„Prä­ven­ti­ons­ver­an­stal­tung Schwer­ver­kehr“ der Ver­kehrs­po­li­zei Bay­reuth fand regen Zuspruch

symbolfoto polizei

Ein­satz­kräf­te der Ver­kehrs­po­li­zei und des Ein­satz­zu­ges Bay­reuth führ­ten die­se Woche an vier Tagen Kon­trol­len im Bereich des Schwer­last­ver­kehrs auf der Auto­bahn A9 am Park­platz Sophien­berg-West durch.

Zahl­rei­che Ver­stö­ße zeig­ten, dass die Kon­trol­len im Sin­ne der Ver­kehrs­si­cher­heit nicht nur ihre Berech­ti­gung hat­ten, son­dern auch not­wen­dig waren. Der Schwer­punkt der Ver­an­stal­tung ziel­te zwar auf die Prä­ven­ti­on ab, den­noch wur­den auch gra­vie­ren­de Ver­kehrs­ver­stö­ße von den Ord­nungs­hü­tern fest­ge­stellt und geahndet.

Vor Ort kon­trol­lier­ten die Poli­zi­sten, unter denen sich zahl­rei­che Spe­zia­li­sten der Schwer­last­kon­troll­grup­pe befan­den, haupt­säch­lich den Güter­ver­kehr. Die Beam­ten über­prüf­ten ins­ge­samt 137 Fahr­zeu­ge. Mehr als jeder zwei­te Brum­mi hielt sich nicht an die Ver­kehrs­vor­schrif­ten. Ein „Renn­fah­rer“ unter den Lkws steu­er­te sein Gespann mit 121 statt erlaub­ten 80 Stun­den­ki­lo­me­tern. Der marok­ka­ni­sche Fah­rer muss­te eine emp­find­li­che Sicher­heits­lei­stung im drei­stel­li­gen Bereich vor Ort hin­ter­le­gen. Bei einem pol­ni­schen Fahr­zeug­len­ker eines Klein­trans­por­ters mit Last­kraft­wa­gen­zu­las­sung fiel eine Über­la­dung um fast eine Ton­ne auf. Er durf­te sei­ne Fahrt nicht fort­set­zen und erhielt eben­falls eine Buß­geld­an­zei­ge. Die Ein­hal­tung der Lenk- und Ruhe­zei­ten sowie zahl­rei­che Abstands­ver­stö­ße bil­de­ten einen Schwer­punkt bei wei­te­ren fest­ge­stell­ten Verfehlungen.

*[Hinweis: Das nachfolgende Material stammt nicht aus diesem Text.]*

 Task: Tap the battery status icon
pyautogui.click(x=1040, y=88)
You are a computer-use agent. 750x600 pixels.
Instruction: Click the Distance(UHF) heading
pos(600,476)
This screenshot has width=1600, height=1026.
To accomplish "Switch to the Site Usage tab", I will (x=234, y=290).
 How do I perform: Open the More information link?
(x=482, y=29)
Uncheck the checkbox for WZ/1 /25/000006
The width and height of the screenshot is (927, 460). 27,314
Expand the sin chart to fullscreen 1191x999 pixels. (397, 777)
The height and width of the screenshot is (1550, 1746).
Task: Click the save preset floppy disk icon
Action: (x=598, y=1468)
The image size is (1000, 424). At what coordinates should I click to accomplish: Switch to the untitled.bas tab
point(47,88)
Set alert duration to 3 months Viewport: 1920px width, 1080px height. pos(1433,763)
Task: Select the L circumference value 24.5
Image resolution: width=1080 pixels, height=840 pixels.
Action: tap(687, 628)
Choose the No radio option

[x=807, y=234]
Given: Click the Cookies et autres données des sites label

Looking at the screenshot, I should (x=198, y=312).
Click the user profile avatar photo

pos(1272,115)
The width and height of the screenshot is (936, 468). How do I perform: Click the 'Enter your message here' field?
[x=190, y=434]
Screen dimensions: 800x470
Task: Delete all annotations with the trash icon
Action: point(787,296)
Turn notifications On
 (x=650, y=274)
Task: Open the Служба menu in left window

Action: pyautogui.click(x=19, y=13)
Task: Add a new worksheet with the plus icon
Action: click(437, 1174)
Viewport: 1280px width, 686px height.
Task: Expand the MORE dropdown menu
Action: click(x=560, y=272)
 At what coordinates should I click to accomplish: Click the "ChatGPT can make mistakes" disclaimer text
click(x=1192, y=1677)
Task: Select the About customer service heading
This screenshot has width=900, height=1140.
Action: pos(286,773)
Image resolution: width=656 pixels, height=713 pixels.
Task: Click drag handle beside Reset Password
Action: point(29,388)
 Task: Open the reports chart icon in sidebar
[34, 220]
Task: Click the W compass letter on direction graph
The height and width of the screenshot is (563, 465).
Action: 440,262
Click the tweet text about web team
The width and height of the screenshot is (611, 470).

Um den Kraft­fah­rern der „Schwer­ge­wich­te“ deut­lich die Gefähr­lich­keit ihres Beru­fes sowie die Wich­tig­keit der Gurt­pflicht auf­zu­zei­gen, waren zusätz­lich Mit­ar­bei­ter des Deut­schen Ver­kehrs­si­cher­heits­rats auf dem Park­platz ver­tre­ten. Mit einem Über­schlags- und Gurt­schlit­ten­si­mu­la­tor vor Ort, ver­deut­lich­ten sie ein­drucks­voll die Wucht eines Über­schlags oder die eines Auf­pralls auf ein mög­li­ches Stauende.

Der Prä­ven­ti­ons­an­hän­ger des Poli­zei­prä­si­di­ums Ober­fran­ken hielt neben Info­ma­te­ri­al auch Vir­tu­al-Rea­li­ty-Bril­len bereit. Mit ihnen fan­den sich die Brum­mi­fah­rer in brenz­li­gen Situa­tio­nen wie­der, bei denen ihnen die ver­schie­de­nen Gefah­ren im Stra­ßen­ver­kehr, wie bei­spiels­wei­se der „Tote Win­kel“, ver­deut­licht wur­den. Wei­te­re The­men­schwer­punk­te stell­ten der Abstand, die Ablen­kung im Füh­rer­haus, die Ret­tungs­gas­se, die Ladungs­si­che­rung und berau­schen­de Mit­tel im Stra­ßen­ver­kehr dar.

Die Berufs­kraft­fah­rer beka­men die Mög­lich­keit, die Simu­la­to­ren vor Ort zu nut­zen und fach­kun­di­ge Gesprä­che mit den Spe­zia­li­sten zu füh­ren. Dies nahm der über­wie­gen­de Teil der Kraft­fah­rer bereit­wil­lig an. Sie begrüß­ten aus­drück­lich die Art und Wei­se der Präventionsveranstaltung.